Mais la frise continue de la Colonne Trajane présente aussi un aspect cinématographique étonnant pour le spectateur moderne. La conception même du travail initial est déjà proche des méthodes du cinéma : le récit sculpté s'inspire en effet de près d'un texte rédigé par Trajan, et aujourd'hui perdu, les "Dacica" ou Conmentaires de la guerre des Daces, qui a été découpé, puis adapté et mis en images par une équipe de réalisateurs ; le découpage préalable était en effet nécessaire pour que les scènes sculptées occupent une longueur exacte de 200 m, déterminées à l'avance par la hauteur du fût et la largeur de la bande.

A l'intérieur même du récit apparaissent de nombreux traits propres au cinéma: les déplacements, par exemple, sont souvent décomposés en une succession d'images qui évoquent le mouvement (XXIV 56/58) ; les plans moyens sont les plus nombreux, mais le sculpteur sait aussi présenter des gros plans (III, 11) et de grands plans d'ensemble (CXIII, CXIV, 304 à 307) ; certaines scènes évoquent les angles plongés (XLII, 114) ou contre-plongés (LXX, 177-179) du cinéma, d'autres font penser aux surimpressions et aux trucages (LXII, LXIII, 149 à 154).

On peut même trouver sur la frise continue l'équivalent des travellings (CXLIII, CXLIV, CXLV), des panoramiques (I à III) ou des procédés de liaisons, tels le fondu au noir ou le cut (XXIV-XXV). Le son lui-même est évoqué avec la plus grande précision, les discours de Trajan sont suivis d'actions qui font comprendre ses paroles, les trompettes éclatent brusquement (VIIl, IX, 24, 26), on devine les rumeurs de l'armée en marche (XXIII, 55), on entend le cri des blessés et les clameurs des soldats au combat (XL, 101 à 103). Cette tendance très réaliste se développera encore sur les colonnes construites à l'imitation de la Colonne Trajane, comme par exemple, la Colonne Antonine. Enfin, le montage de la colonne Trajane est lui aussi de carac tère cinématographique; comme dans les grands westerns, on voit souvent alterner sur la frise les actions des Romains et celles des Daces jusqu'au moment de l'affrontement (XCII à XCV) ; le spectateur peut suivre, grâce à ce montage parallèle, ce qui se passe au même instant en des endroits différents.

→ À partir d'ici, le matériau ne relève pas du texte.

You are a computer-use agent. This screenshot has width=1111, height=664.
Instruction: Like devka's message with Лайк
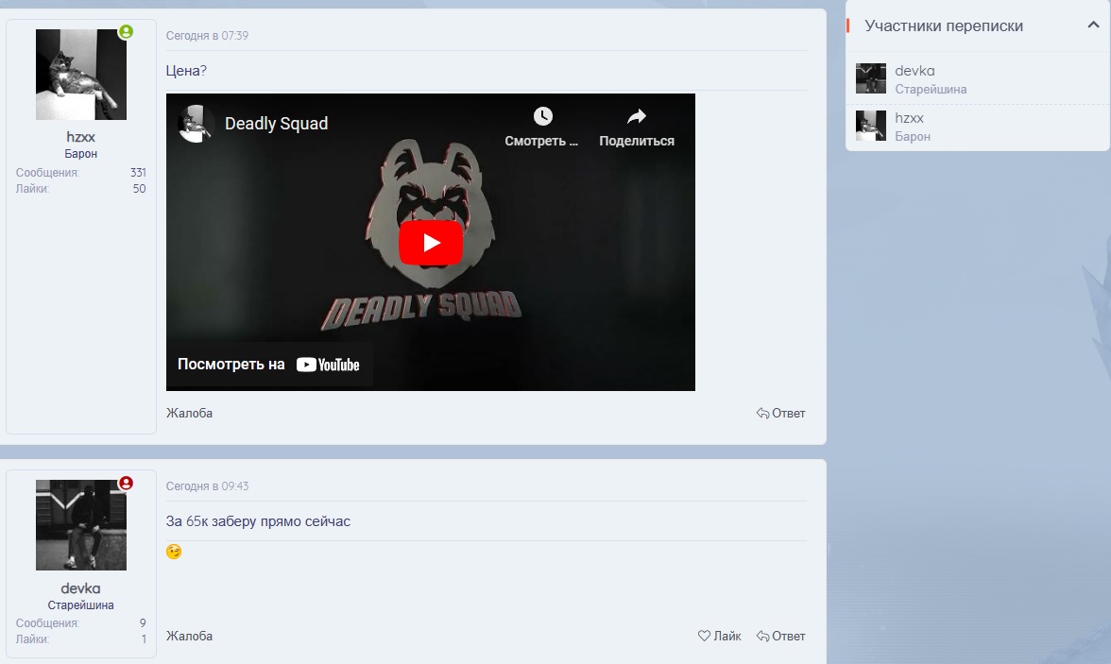(x=719, y=637)
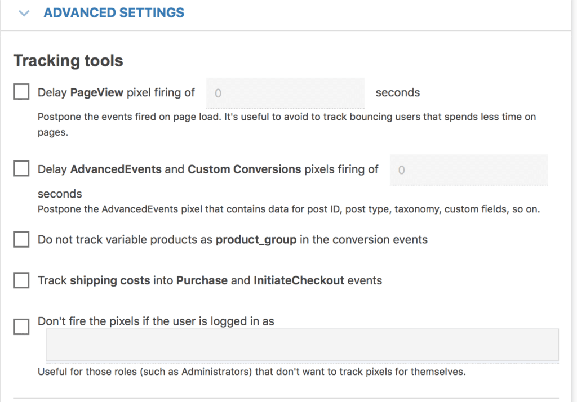Click the 'Delay PageView pixel firing of' label
This screenshot has width=577, height=402.
(x=116, y=92)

Par sa précision dans le détail, par sa valeur humaine, par sa conception originale et moderne, la Colonne Trajane est donc un monument exceptionnel. Dressée encore au centre de Rome, elle nous apparaît comme le symbole d'un moyen nouveau d'expression que d'autres sculpteurs n'allaient pas tarder à imiter, tant à Rome même (colonne de Marc-Aurèle), qu'à Constantinople (colonne de Théodose I et la colonne d'Arcadius). Elle nous laisse aussi une image éternelle de celui que les contempo rains appelèrent "le meilleur des princes", l'Empereur Trajan, conquérant, Mais humain, qu'elle nous présente toujours comme il voulait être, au milieu de ses soldats et de ses conseillers (CIV, 274) proche des hommes et accessible à leurs prières, plus homme lui-même qu'Empereur divinisé.